There is a tendency for patients, and regrettably even some doctors, to label all respiratory ailments as "flu," being reluctant to confess to taking a few days off work for anything less! In reality, of course, influenza is a distinct clinical entity characterized by abrupt onset of fever, sore throat, nonproductive cough, myalgia, headache, and malaise. The uncomplicated syndrome is over in 3-7 days, but the cough and weakness may sometimes persist for another week or more.
Complications depend on the age of the patient. Young children may develop croup, pneumonia, or middle ear infection. However, most deaths occur in the elderly and are most frequently attributable to secondary bacterial pneumonia (usually due to Staphylococcus aureus, Streptococcus pneumoniae, or Haemophilus influenzae) and/or to exacerbation of a preexisting chronic condition such as obstructive pulmonary disease or congestive cardiac failure. Some of the elderly seem just to fade away.

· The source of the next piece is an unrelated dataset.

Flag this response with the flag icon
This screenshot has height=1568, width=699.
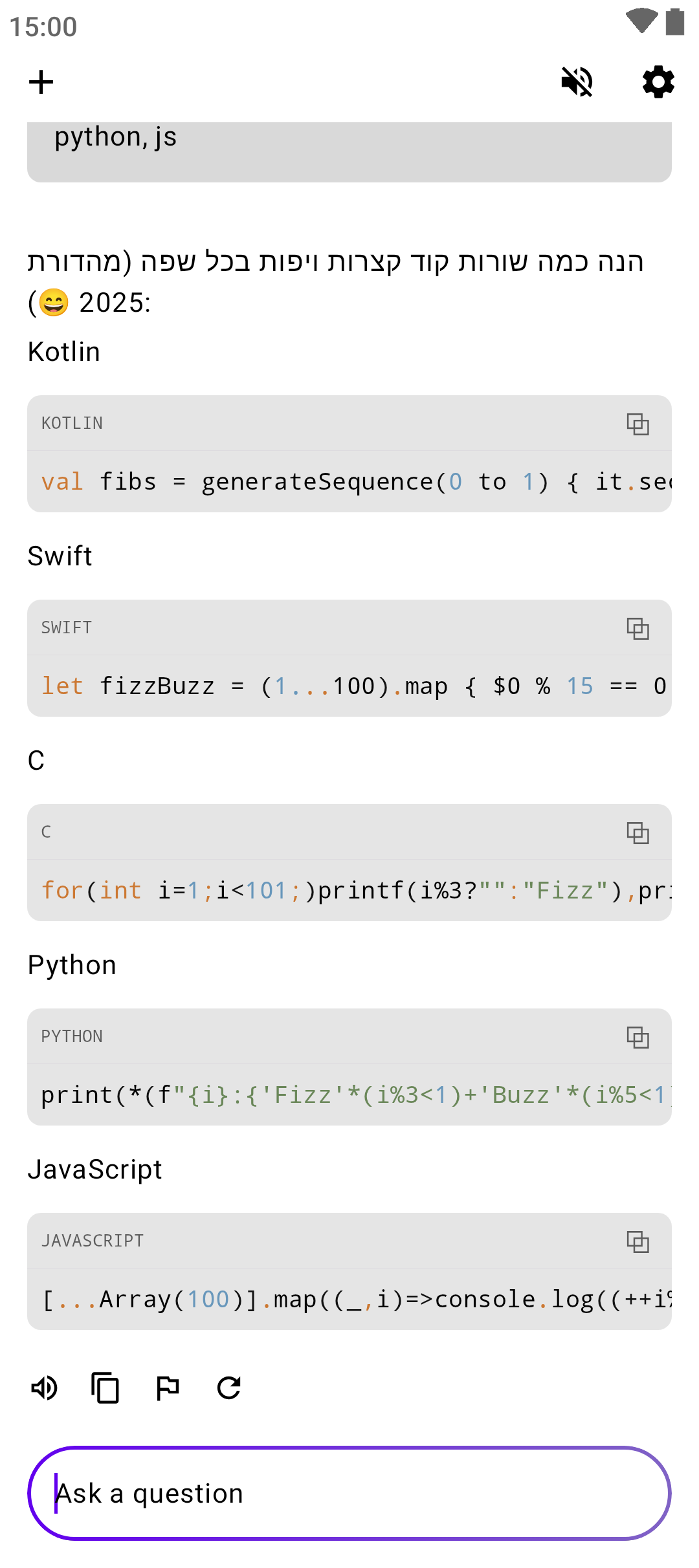pos(168,1388)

Whereas 80-90% of influenza-related deaths occur in people over the age of 65 (especially over 75), the risk is at least as great for invalids of any age who suffer from chronic conditions affecting the pulmonary, cardiac, renal, hepatic, or endocrine systems. Further, the success of modern medicine in keeping alive so many children with congenital diseases such as cystic fibrosis and immunodeficiencies, and patients of any age with organ transplants or AIDS, has increased the number of younger people at risk of death during an influenza epidemic.